The IPCC's best-case scenario predicts 85% of permafrost gases released between now and 2100. It's not hypothetical; methane is already leaking from the sea floor in Antarctica.
The good news is that most of the methane is under the sea bed. So methane liberated from the ocean permafrost should simply dissolve into the ocean.
The bad news is that the carbon dioxide in the land-based permafrost is in vast supply. And it will reach the atmosphere. An estimated 1,000-5,000 gigatons of ancient carbon will flood the air this century, releasing 100-500 years of our current carbon footprint.
2. Sea Levels
Sea levels have two major influencers:
- Melting Ice. As the planet warms, glaciers and ice sheets melt into the ocean, raising sea levels. This happens naturally at the end of every glacial period, but right now we're in the middle of an inter-glacial. Man-made climate change has caused the Arctic to lose 40% of its ice in the last 40 years.
- Ocean Temperatures. Thermal expansion means that warm water takes up significantly more space than cold water, increasing the overall volume of the ocean. Once again this is driven by rising temperatures caused by human activity.
In the past, sea levels were naturally much lower than they are today. Around 10,000 years ago when the last glacial period ended, sea levels gradually rose by 120 metres (400 feet) to shape the coastlines we see today. An equilibrium was reached about 3,000 years ago.

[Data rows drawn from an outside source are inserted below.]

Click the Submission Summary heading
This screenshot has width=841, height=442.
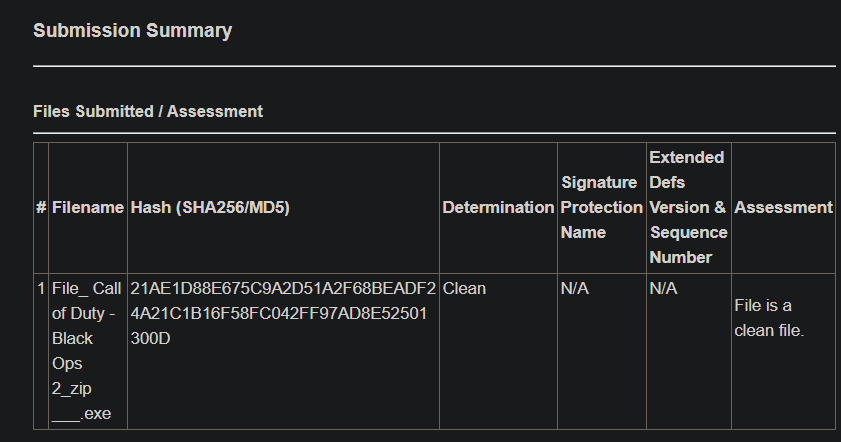tap(132, 30)
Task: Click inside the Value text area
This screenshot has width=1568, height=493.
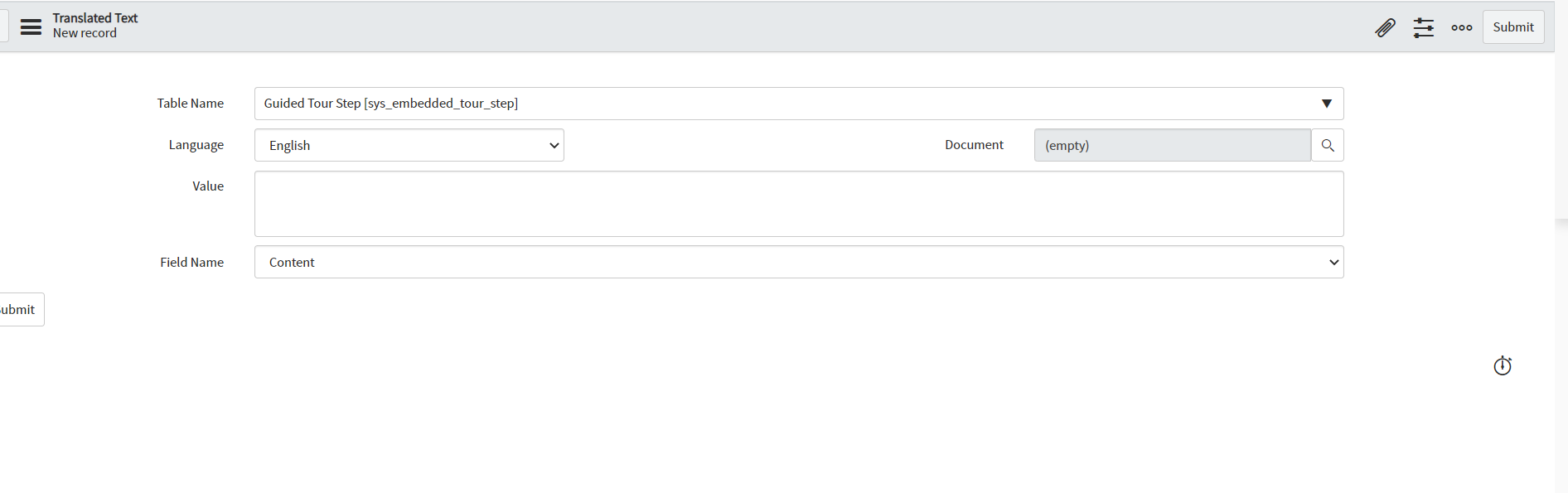Action: tap(799, 204)
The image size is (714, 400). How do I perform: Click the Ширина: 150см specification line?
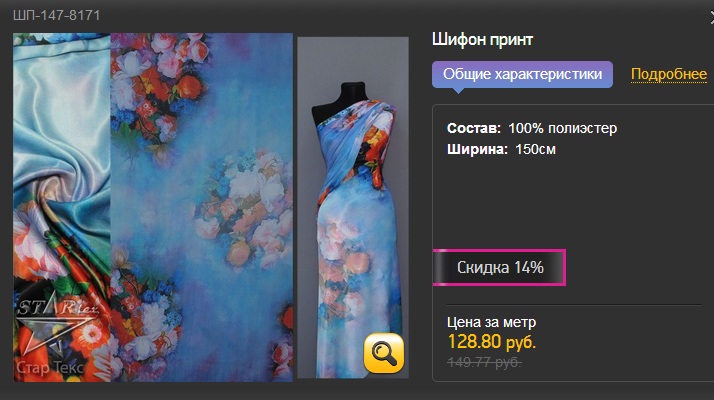(x=501, y=149)
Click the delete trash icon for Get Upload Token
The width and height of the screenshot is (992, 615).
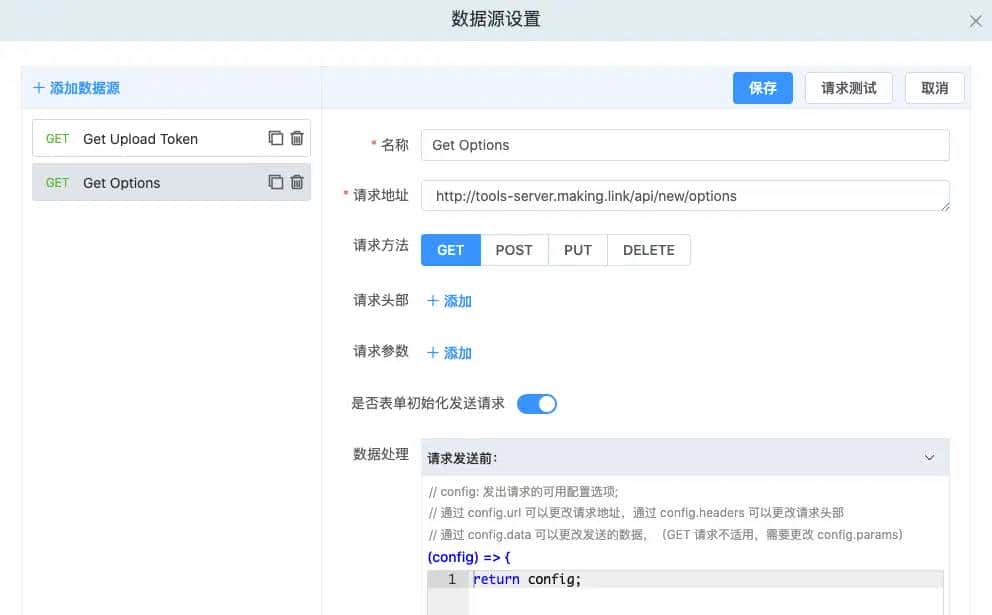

Cue most of civilised human history.
But now sea levels are rising again, and it's not part of a natural cycle. Since real-time records began in the late 1800s, we've seen a rise of around 20cm (8 inches).

Historic sea level rise from 1880 to 2020. (Data source: US Global Change Research Program)
That may not sound like much, but it's enough to create an existential threat to people living on islands in the Pacific. Eight such islands have already been swallowed whole. In the US, more than 90 coastal cities are already experiencing chronic flooding.
Continual sea level rise will be a steady onslaught for the 250 million people living in coastal regions less than 5m (16 feet) above sea level. In the coming years, storm surges, high tides, and rising oceans will create frequent and serious flooding.
How much will sea levels rise? The major ice sheets of Greenland and Antarctica contain enough ice to raise sea levels by 65m (213 feet). Estimates vary as to exactly how much to expect this century. NASA predicts a rise of 30-240cm (1-8 feet) by 2100, while the IPCC forecasts 80-100cm (2.6-3.3 feet).

Forecast sea level rise to 2100 (Rahmstorf et al., 2011)
The problem for your great-grandchildren is that sea levels will continue to rise for many centuries thereafter, even if we completely eliminate our carbon emissions this century.